* Exercise objective
Using the entries below, restate word for word only the lines from the one with "Image resolution: width=1052" to the final line, leaving the pictures out.

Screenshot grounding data
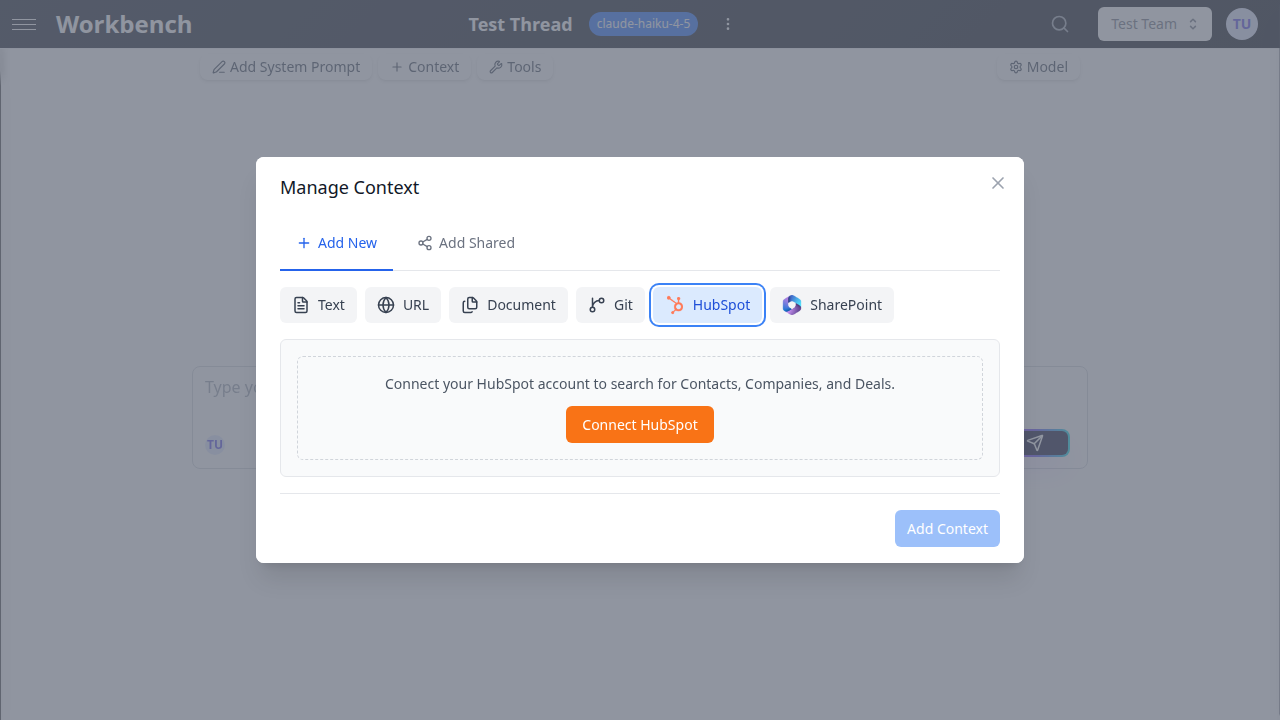The image size is (1280, 720).
Task: Open search using the magnifier icon
Action: coord(1059,23)
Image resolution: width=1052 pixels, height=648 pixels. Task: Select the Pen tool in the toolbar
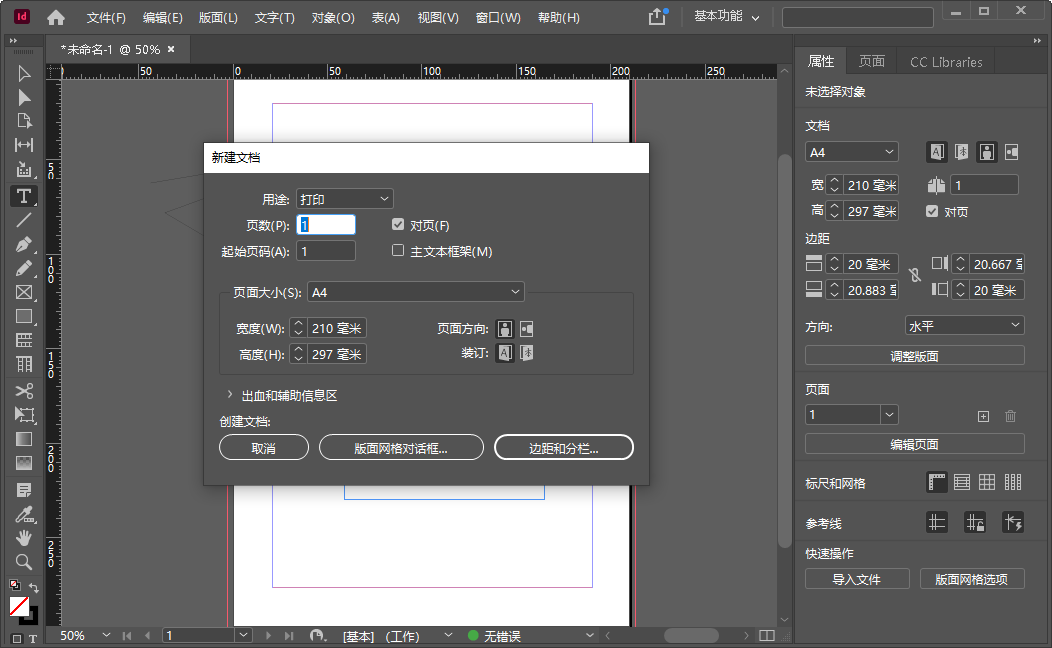[23, 244]
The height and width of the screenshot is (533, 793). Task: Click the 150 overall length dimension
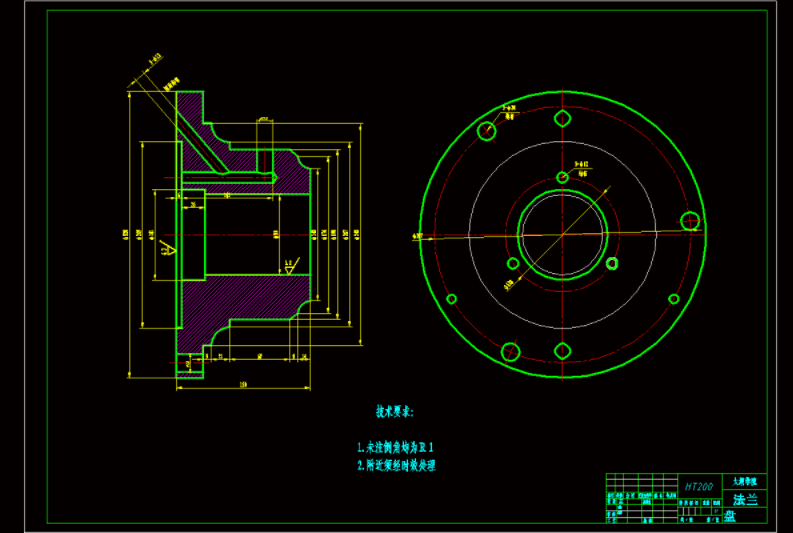pos(243,383)
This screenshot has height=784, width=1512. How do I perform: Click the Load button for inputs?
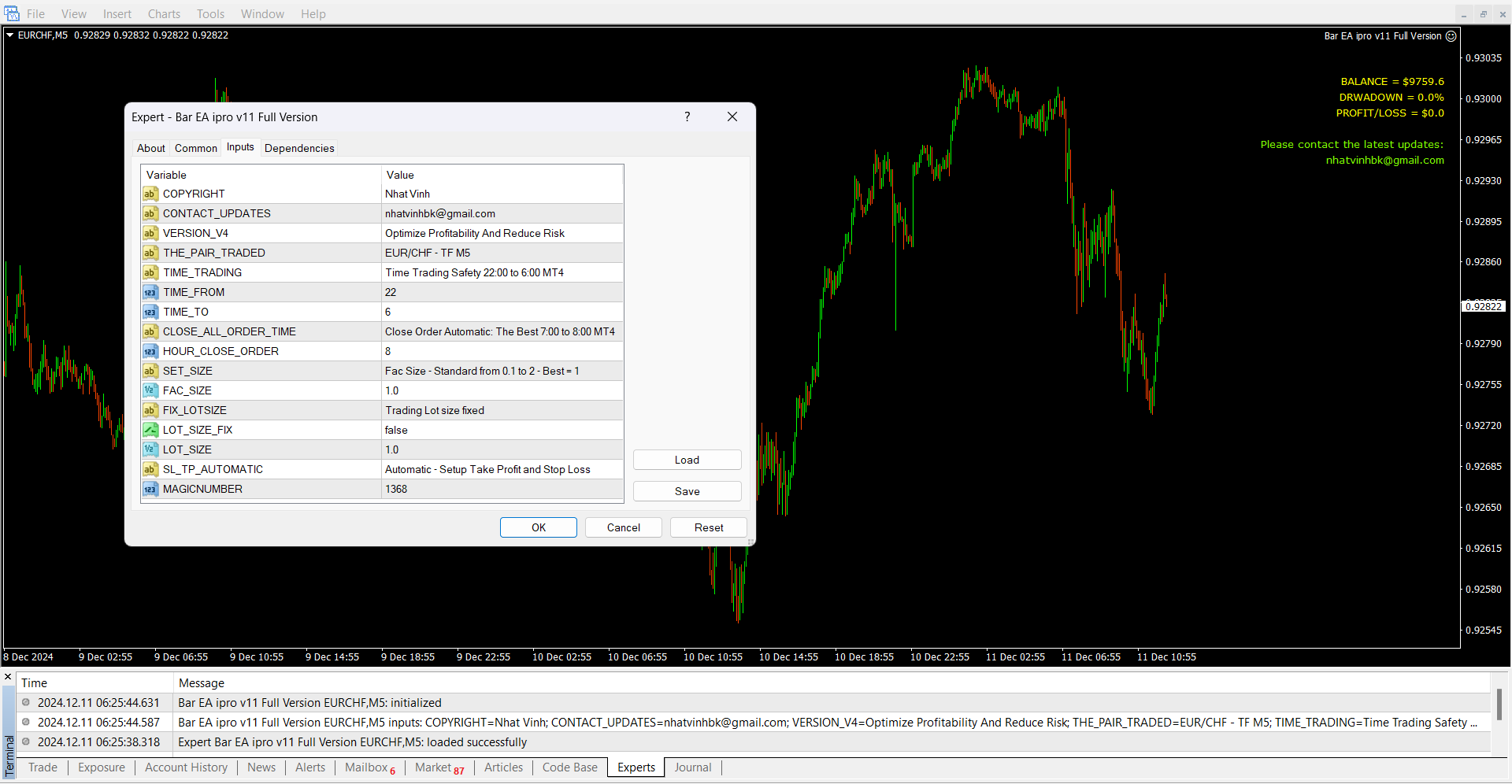(687, 460)
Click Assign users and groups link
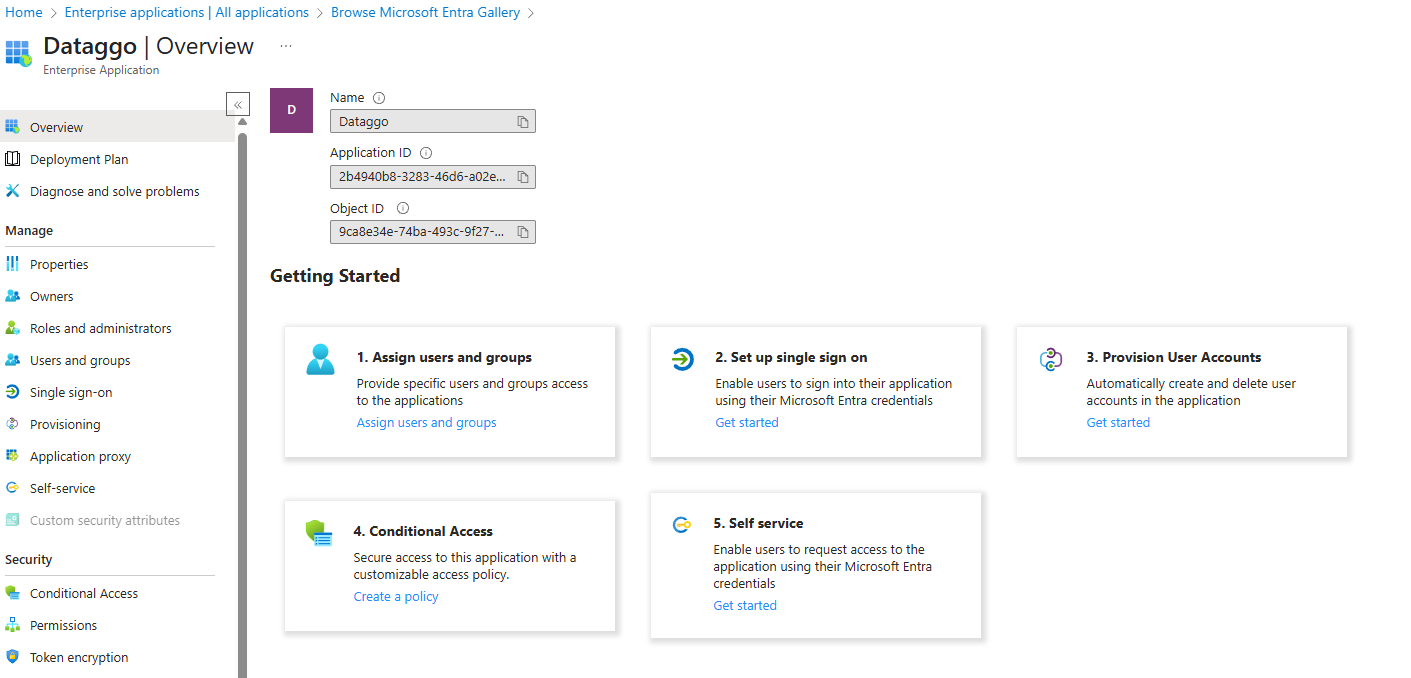 pos(426,422)
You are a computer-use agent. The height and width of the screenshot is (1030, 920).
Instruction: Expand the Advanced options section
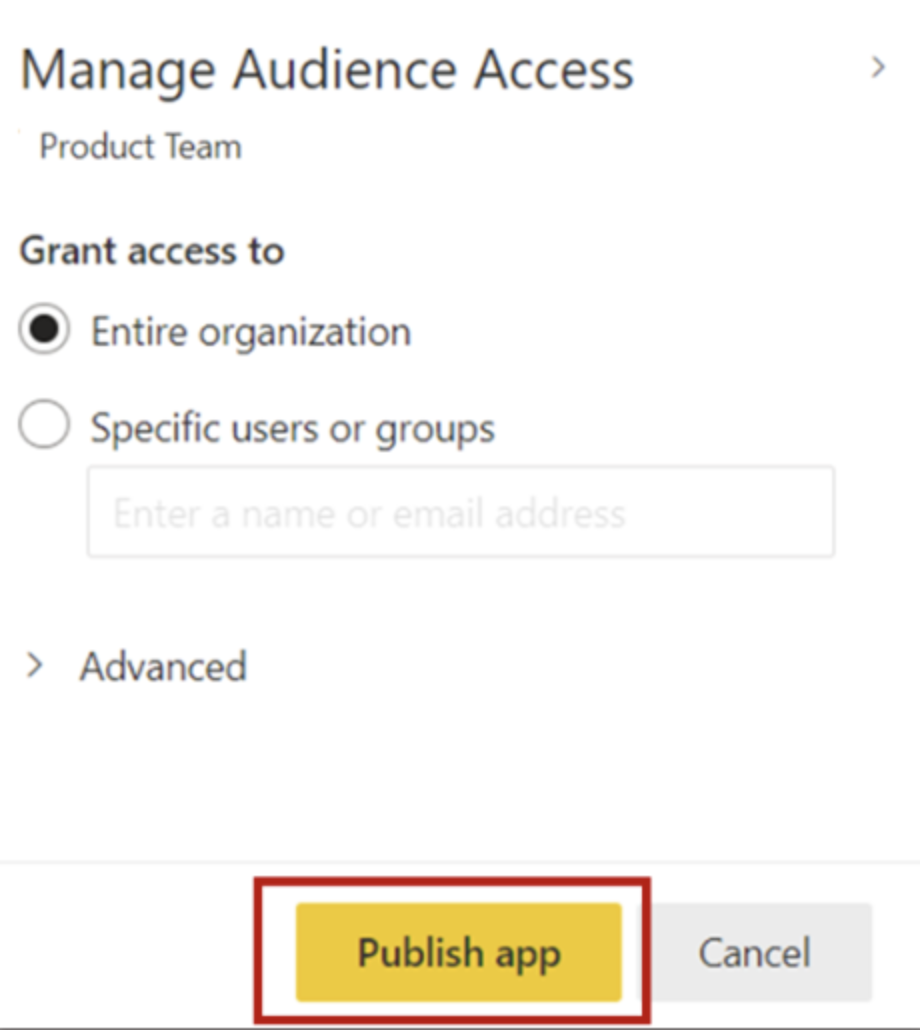pyautogui.click(x=33, y=667)
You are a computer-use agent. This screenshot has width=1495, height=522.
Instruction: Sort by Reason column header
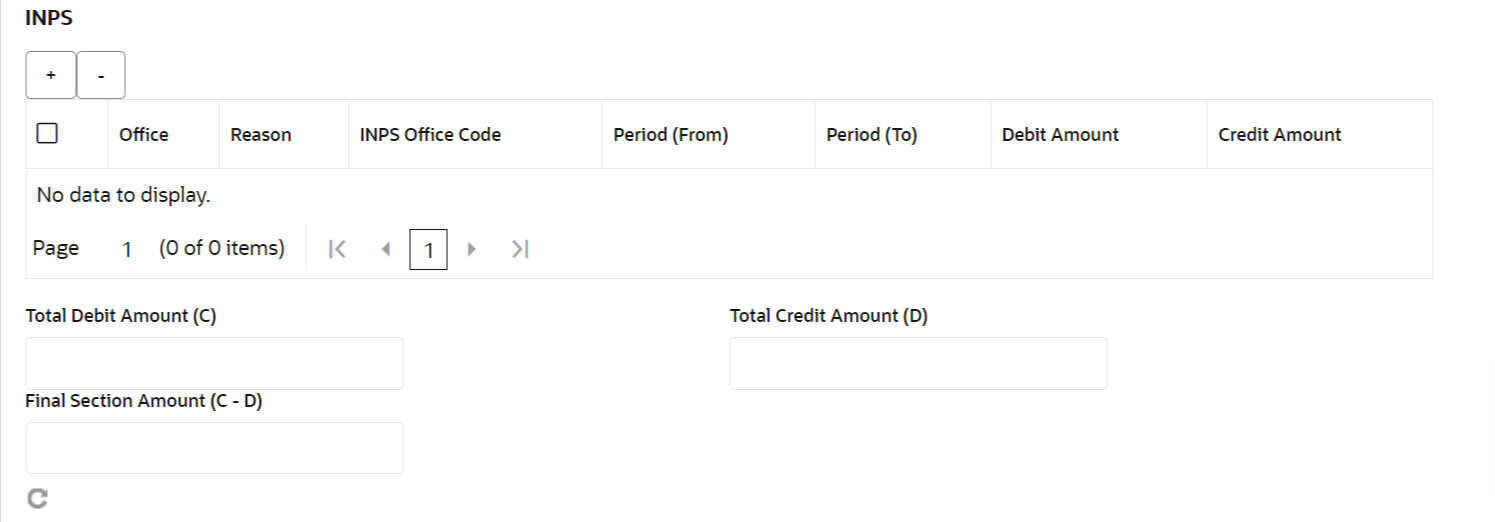261,135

* Output below
Image resolution: width=1052 pixels, height=648 pixels. Task: Select the Pen tool in the toolbar
[23, 244]
The height and width of the screenshot is (533, 793). Task: Click the 150 overall length dimension
pos(243,383)
This screenshot has height=784, width=1512. How do I perform: Click the Load button for inputs?
(687, 460)
Click Assign users and groups link
 pos(426,422)
You are a computer-use agent. The height and width of the screenshot is (1030, 920).
Instruction: Expand the Advanced options section
pyautogui.click(x=33, y=667)
You are a computer-use agent. This screenshot has width=1495, height=522.
Instruction: Sort by Reason column header
261,135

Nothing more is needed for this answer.